Hu Xiu thought of the dark room. Of arms closing around her without hesitation. Of a voice saying don't be afraid at exactly the moment she needed to hear it most. She nodded, a little dazed: "Satisfied. This experience was... genuinely very satisfying."
"Are you losing your mind?" Zhao Xiaorou frowned and tore open the envelope. "What is this — Snowpiercer tickets? This is the Hidden Quest prize?"
"That's correct. Successfully completing the Haunted House earns one complimentary ticket. Although technically speaking," the staff member added carefully, "your friend did require some assistance getting out."
"Assistance?"
"Yes. She became immobilized inside, so Qin Xiaoyi's actor carried her to safety."
"Rescued."
"...That's one way to put it."
On the way home, Zhao Xiaorou delivered a thorough and colorful condemnation, accusing Hu Xiu of being the most deceptively cunning person she had ever encountered — a woman who had somehow mastered, through apparent accident, the very philosophy Zhao Xiaorou had long held as her own personal doctrine: Opportunities don't wait for the prepared. They wait for the decisive warrior.
After a large bowl of beef noodles with two marinated eggs, Hu Xiu felt sufficiently restored to attempt a rebuttal. Zhao Xiaorou immediately inserted a piece of gum into her mouth. "Not a word. I consider myself a woman of considerable strategy, and yet you somehow always stumble into better luck than me without even trying. How exactly have you been on a continuous winning streak ever since Qin Xiaoyi entered your life?"
Hu Xiu removed the gum. "That's not fair. You don't understand the translator's life — I have plenty of sleepless nights. You've seen me completely broke."
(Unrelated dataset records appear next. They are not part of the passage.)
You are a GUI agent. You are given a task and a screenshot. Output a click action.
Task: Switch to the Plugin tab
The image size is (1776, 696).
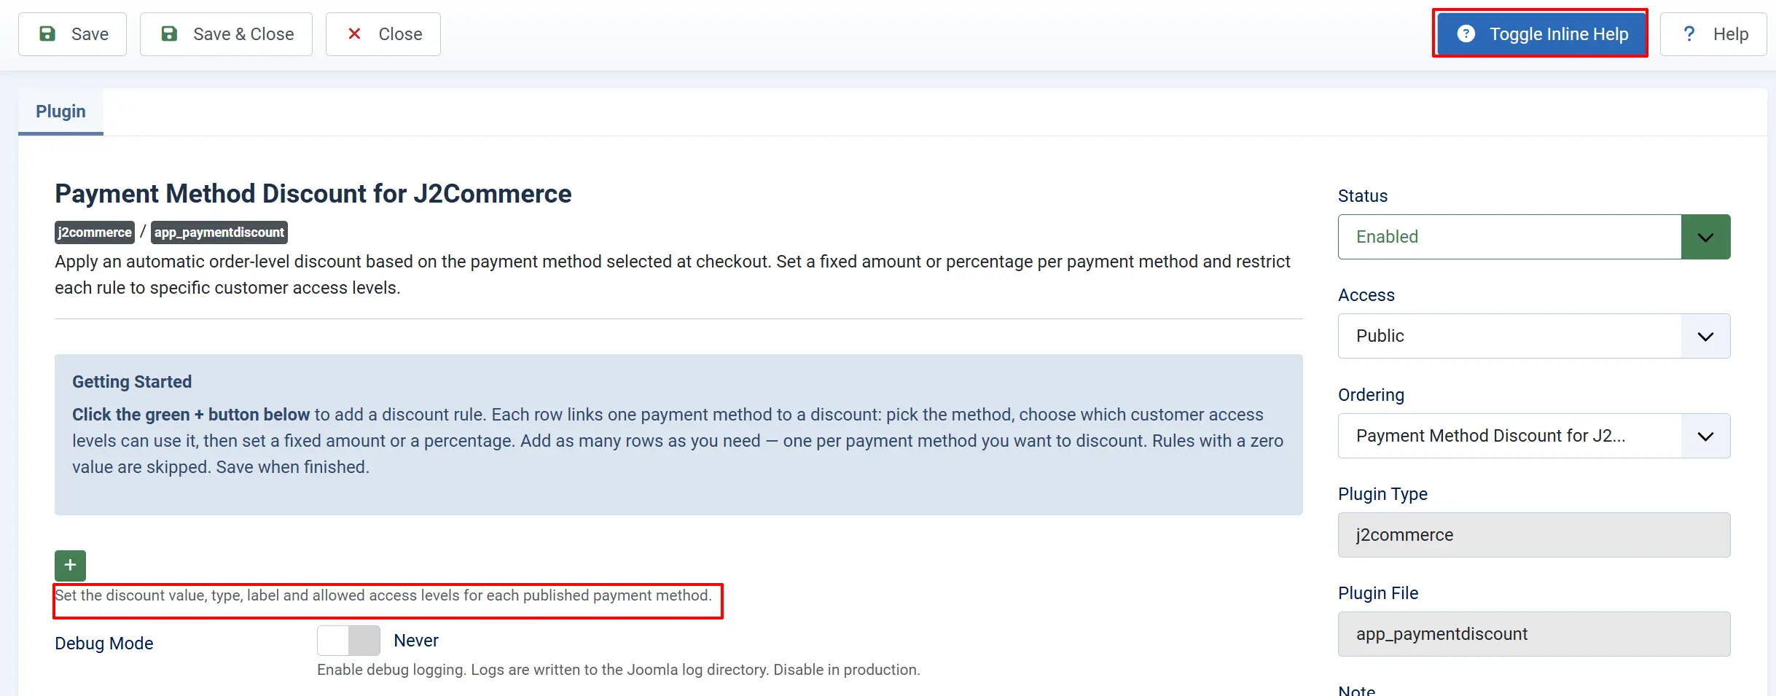(60, 112)
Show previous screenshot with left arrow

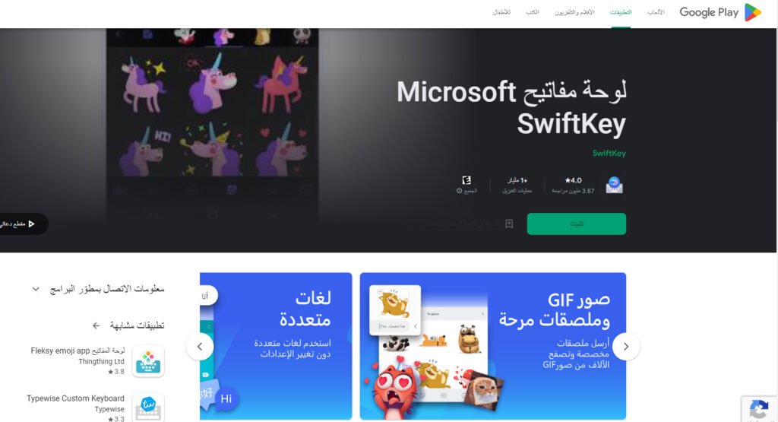[x=200, y=347]
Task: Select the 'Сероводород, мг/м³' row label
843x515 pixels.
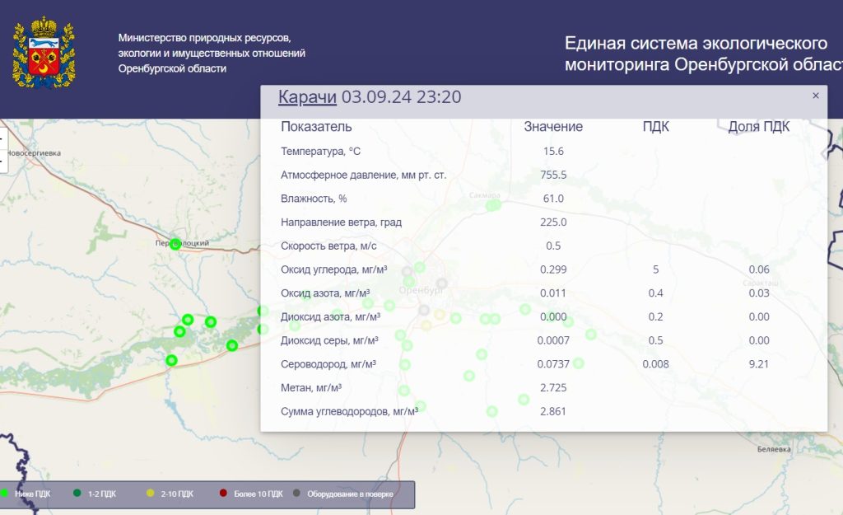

The click of high heels on pavement filled the silence that followed, Zhao Xiaorou showing absolutely no sign of having registered a single word.
"You've touched him. You've been held by him. If Qin Xiaoyi doesn't marry you after all of this, it would be a genuine affront to logic."
"Next time you should go in and buy a property deed yourself. Ning Zechen won't disappoint you."
"I don't need to." Zhao Xiaorou opened her hand between them, palm facing up. Written on her skin in ink, in a neat line of digits, was a phone number. "I already have his WeChat."